The Open Source Route
There are a number of ways for a company to abandon a product that has existing customers. The worst, obviously, is just to kill it flat out. A slightly less harsh version of this approach is to give the clients a perpetual license, possibly with source code access, and tell them, “Good luck keeping it running!” (Note that this strategy only works with old-school on-premise software. If you’re in the cloud, then you’re out of luck.) A variation on this theme is to release the source code under an open source license, dump it into Github, and walk away. The term for this kind of open sourced product is called “abandonware.”

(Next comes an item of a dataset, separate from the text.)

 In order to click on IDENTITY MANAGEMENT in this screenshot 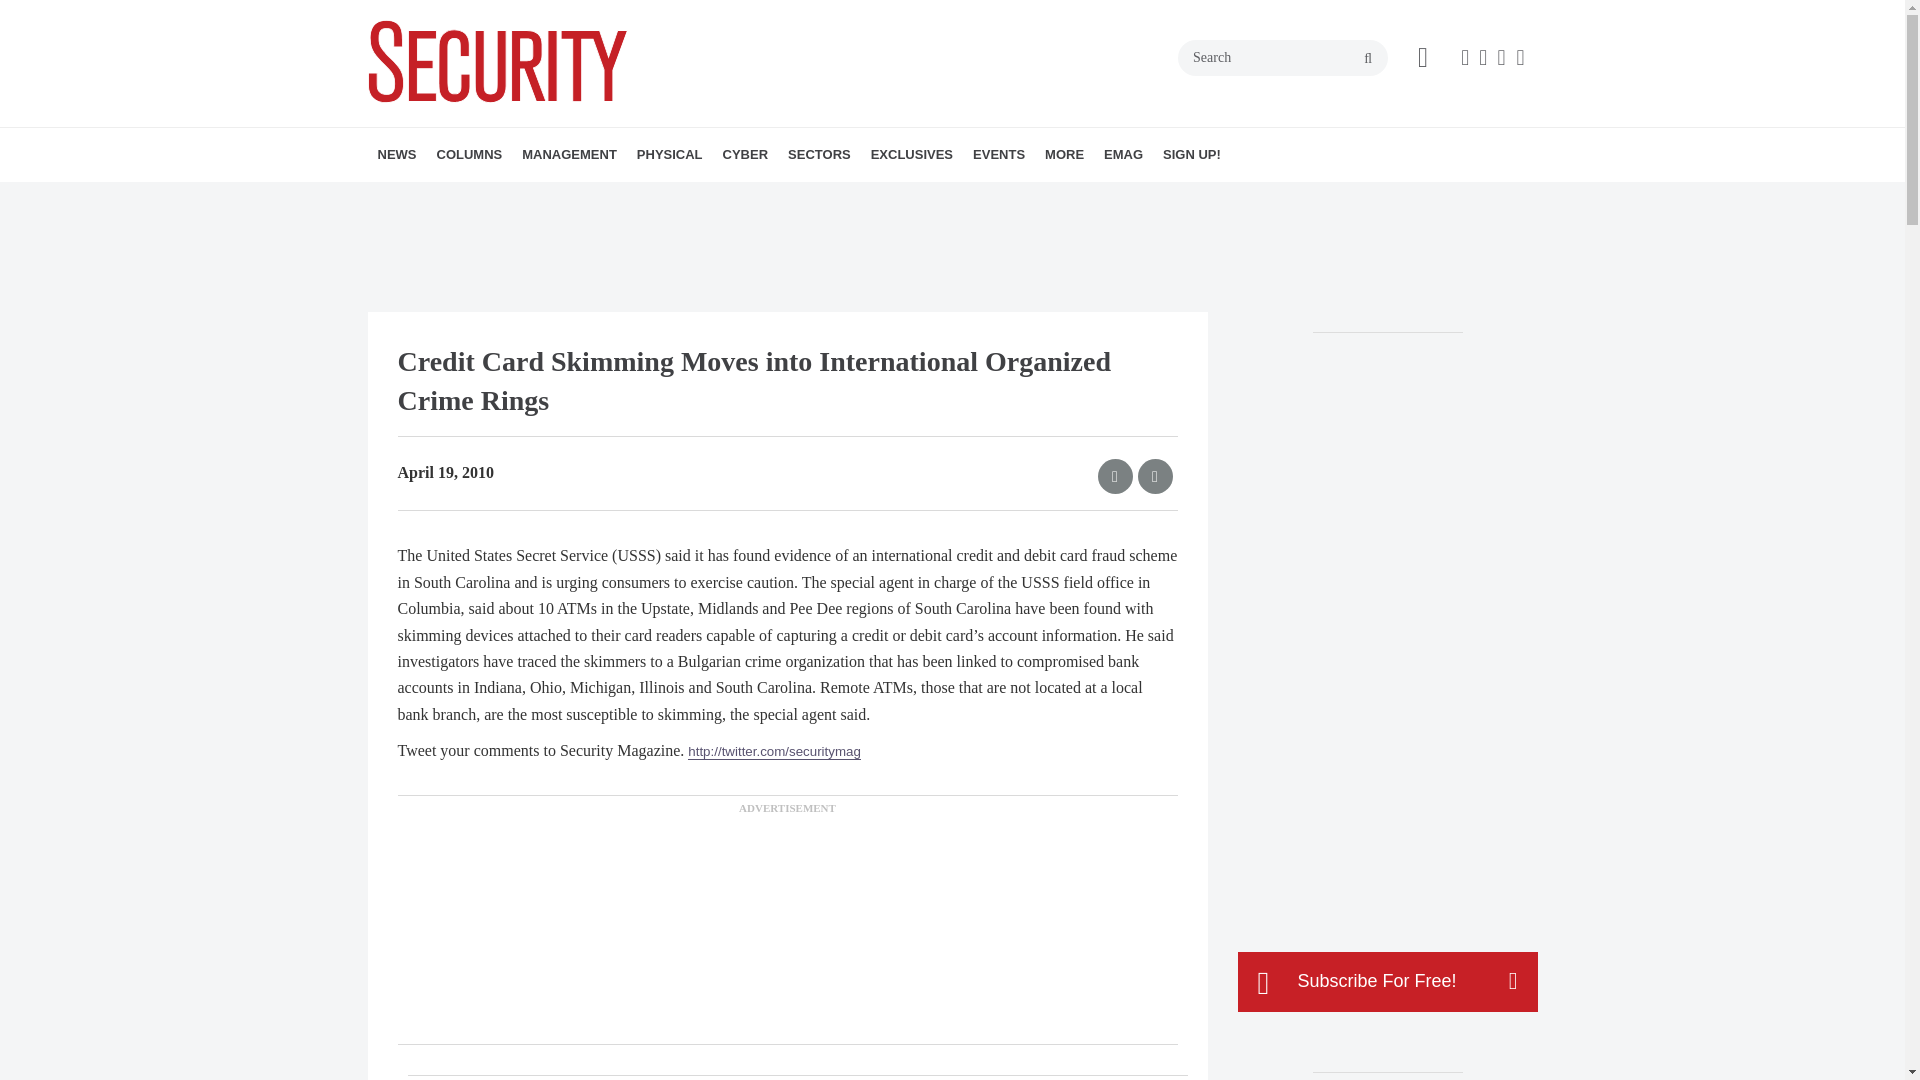, I will do `click(770, 198)`.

Pearson chose none of these strategies. In a move championed by Matt Leavy, Pearson’s Managing Director of Global Managed Services (and formerly head of the team that had been responsible for maintaining many of these enterprise software products), the company decided to spend the money necessary to release the code in a way that would be most likely to lead to a sustainable future for the product. They hired Unicon, a company that has businesses both developing software for companies like Pearson and supporting academic open source software for universities, to perform a code audit and, in close collaboration with Edalex, an Australian company that has some of the original Equella developers on staff, prepare the software for incubation in the Apereo Foundation.2 For those not familiar with it, Apereo is the closest thing higher education has to the Apache Foundation. It is a university-run non-profit that hosts multiple open source academic software projects, including Sakai, uPortal, CAS, and Student Success Plan (SSP), among others. Unicon and Edalex are leading Equella through Apereo’s project incubation process, which includes attracting university participants in the open source project.

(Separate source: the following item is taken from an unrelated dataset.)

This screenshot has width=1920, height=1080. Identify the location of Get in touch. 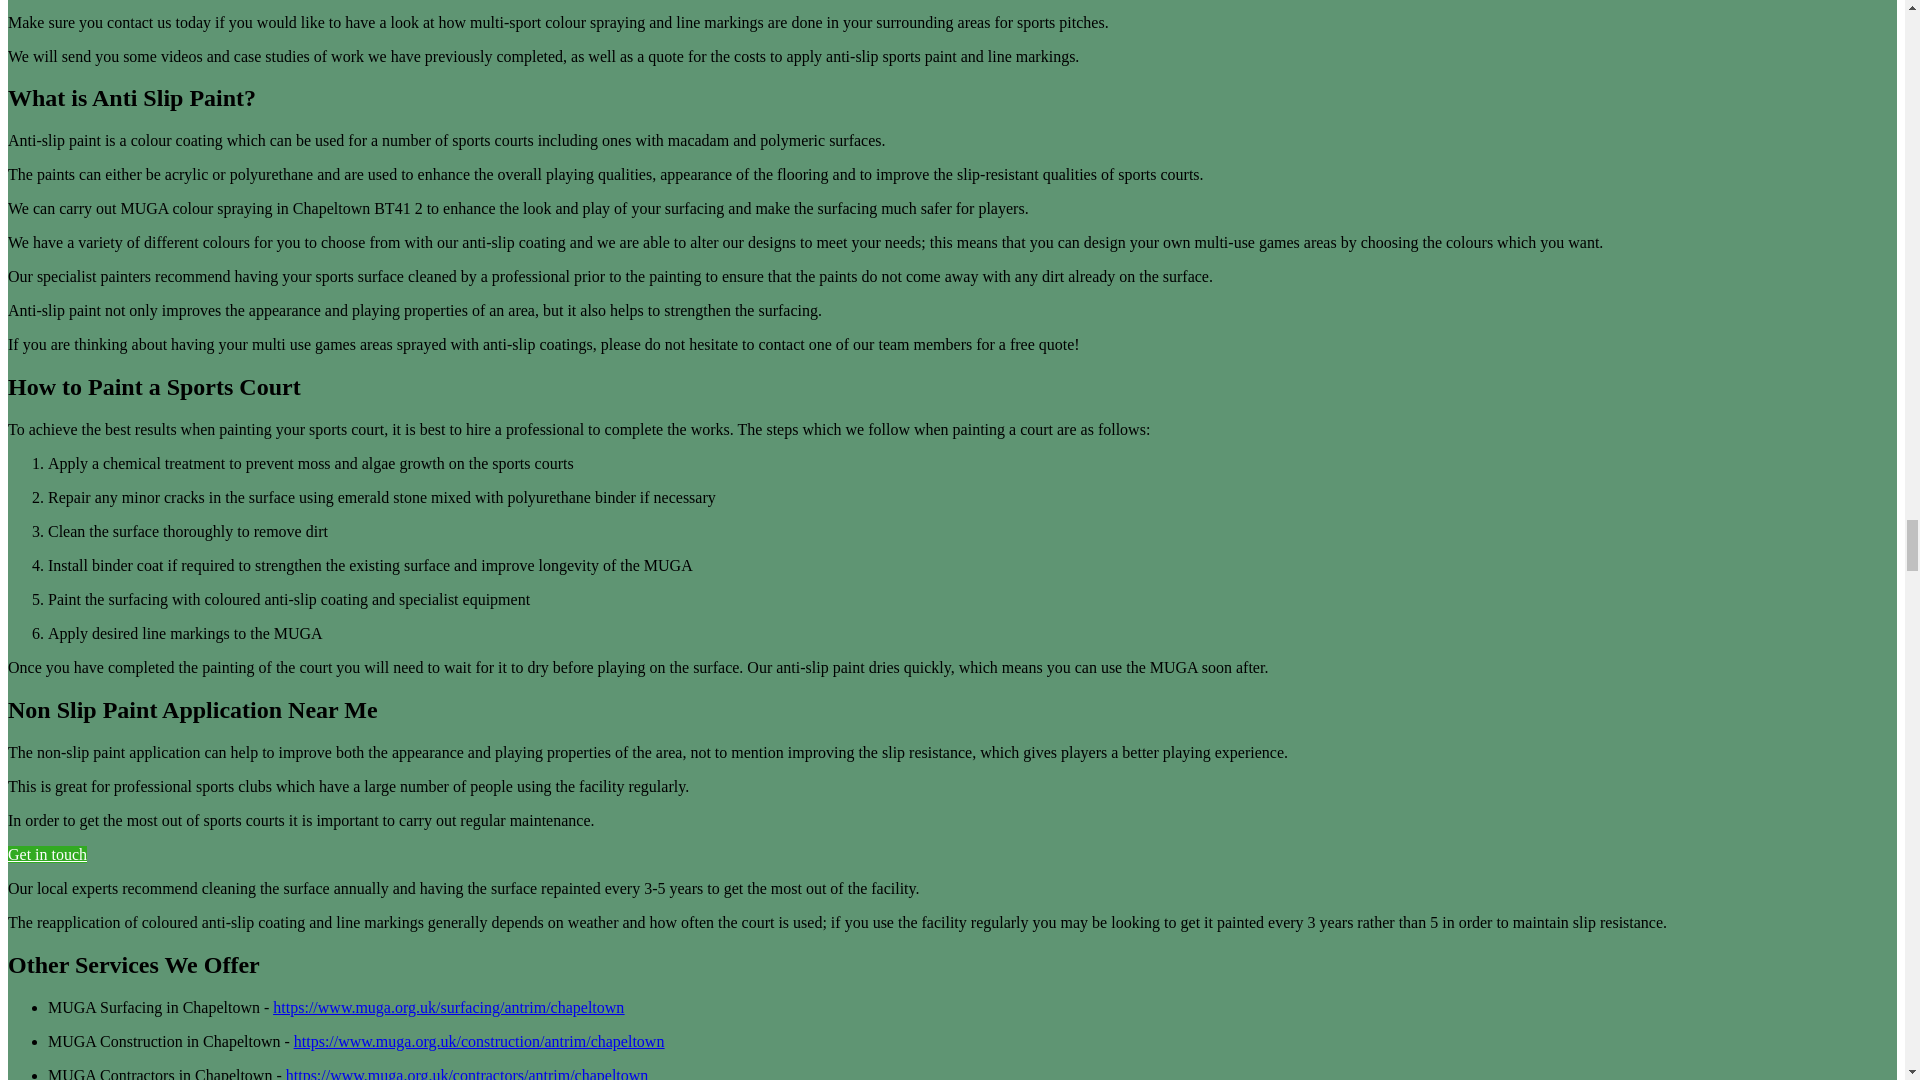
(46, 854).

Again, Pearson spent money to make this happen. That’s unusual in an era when the company is cutting everywhere that it can. And this decision had to go pretty far up the food chain. The press release quotes Curtiss Barnes, Pearson’s Managing Director, Product Management and Design, Global Product. (It can be hard to tell how high-ranking people are from their titles if you don’t know how the company is organized, but Barnes is just a couple of notches from the top.) Some of this is driven by the personalities involved. Leavy and Barnes happen to be among the more community-minded executives at the company. But it is also a reflection of a more general change in attitude at curricular materials companies. Back when Pearson first came out with its big efficacy push, I observed that the company’s strategy, while a step in the right direction, still demonstrated that they had not figured out that they have to listen to and engage with their customers in new ways if they are going to survive. Since then, the major publishers have slowly begun rethinking their relationships with their customers. Pearson’s handling of Equella is a small example of this; I’ll be writing about a couple of larger examples in the next couple of weeks.
Revenge of the LOR?
I also think the timing of this is interesting because of what’s currently happening on the university side of things. Again, one major niche for LORs has been team-based course design, where instructional designers and media specialists are actively engaged with faculty in putting together the curriculum and all the curricular materials, sometimes standardized or semi-standardized across multiple course sections. The for-profit sector that really pushed this approach is starting to bottom out, while high-profile leaders in the not-for-profit sector, including Western Governors University, Arizona State University, and Southern New Hampshire University, are doing a lot of team-based course design in an effort to improve student outcomes. There aren’t many LORs left on the market, and some of the most successful and sophisticated ones are focused specifically on video. We could learn something about the propagation of team-based course design based on Equella’s ability to attract adoptees and contributors (or not). Unicon and Edalex, along with a company called Next Education Services, all are or will soon be offering Equella support in their respective geographies. Their progress will be worth watching.